A notable limitation was the impossibility of distinguishing between spirometry and PEF for the outcome variable. There are reasons to believe that even if these tests would have been separated in the self-administrated questionnaire, it may still have been difficult for individuals to differentiate between spirometry or PEF. Spirometry is, however, the primarily recommended test to assess COPD and asthma, and the recommended test in workplace surveillance.5 If recommendations are applied in clinical practice, spirometry may be the predominant test among the study participants.

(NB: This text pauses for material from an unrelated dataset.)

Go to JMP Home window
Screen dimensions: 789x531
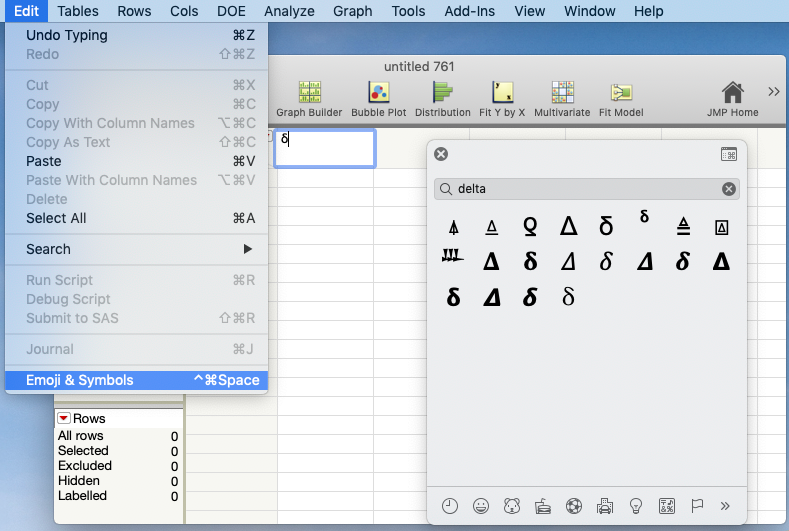coord(732,99)
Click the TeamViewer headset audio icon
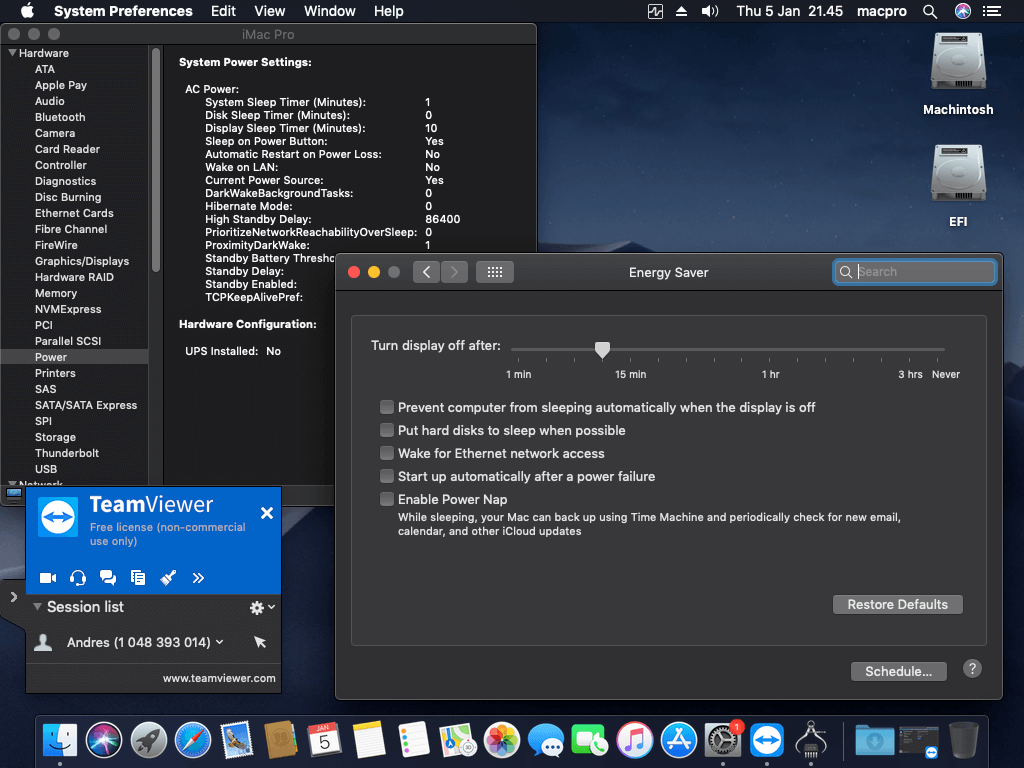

Another limitation is that we used logistic regression models assessing prevalence odds ratios. When the outcome is rare, this is rather unproblematic. However, when the prevalence is not obviously low, as in our study, where the prevalence of performed spirometry is 43.4%, the odds ratios may have been overestimated.38 It is important to note that the prevalence of the outcome spirometry or PEF in the last 12 months was 21.5% and the assessed odds ratios were quite similar. Therefore, we consider our results valid.
Another weakness is our limited age interval, 50–64 years of age, and a skewed socioeconomic sample.39 For SCAPIS pilot, randomly selected individuals from opposite extremes of socioeconomic status in the City of Gothenburg were selected to gain knowledge about socioeconomic differences in risk factor distributions for diseases, and more specifically, cardiopulmonary diseases. In Bjork et al40 study, they highlight the effects of selection in population-based studies and compared the participants to non-participants for the main SCAPIs study. It displays how residential area (high/low SES), country of birth, civil status, education, occupational status, and disposable income were clearly associated with participation. Still, the relationships we study are not affected by selection bias and our results are only valid for a middle-age interval. Lastly, for some items in the self-reported questionnaire, there is a risk of recall bias. We also stress that the cross-sectional study design means that no conclusions on causality can be drawn.
We found no relation between smoking and previously performed spirometry. This is surprising, considering the strong guidelines which highlight the importance of spirometry surveillance on current smokers due to their increased risk of developing lung disease. These findings call for future research in understanding smokers’ insufficient health care connection and healthcare interventions targeting smokers. Being a man, having respiratory symptoms or occupational exposures to air pollution were associated with previously performed spirometry. The results indicate that women are not receiving the same attention regarding spirometry. The association with occupational exposure may be an effect of pre-employment screening and workplace surveillance.
The study was approved by the Regional Committee of Ethics in Umeå (2010/228-31, 2017/14-31) and by the Swedish Ethical Review Authority (2022-04272-02). All included subjects gave their written consent to participate in the study. Our study complies with the Declaration of Helsinki, and all participants were informed about the purpose of the study.
The study was supported by the Swedish Heart and Lung Foundation, the Knut and Alice Wallenberg Foundation, the Swedish Research Council (VR), VINNOVA and the Swedish Council for Working Life, Health, and Welfare (FORTE), the Sahlgrenska Academy at the University of Gothenburg, and strategic grants from ALF/LUA in Western Sweden.
The authors report no conflicts of interest in relation to this work.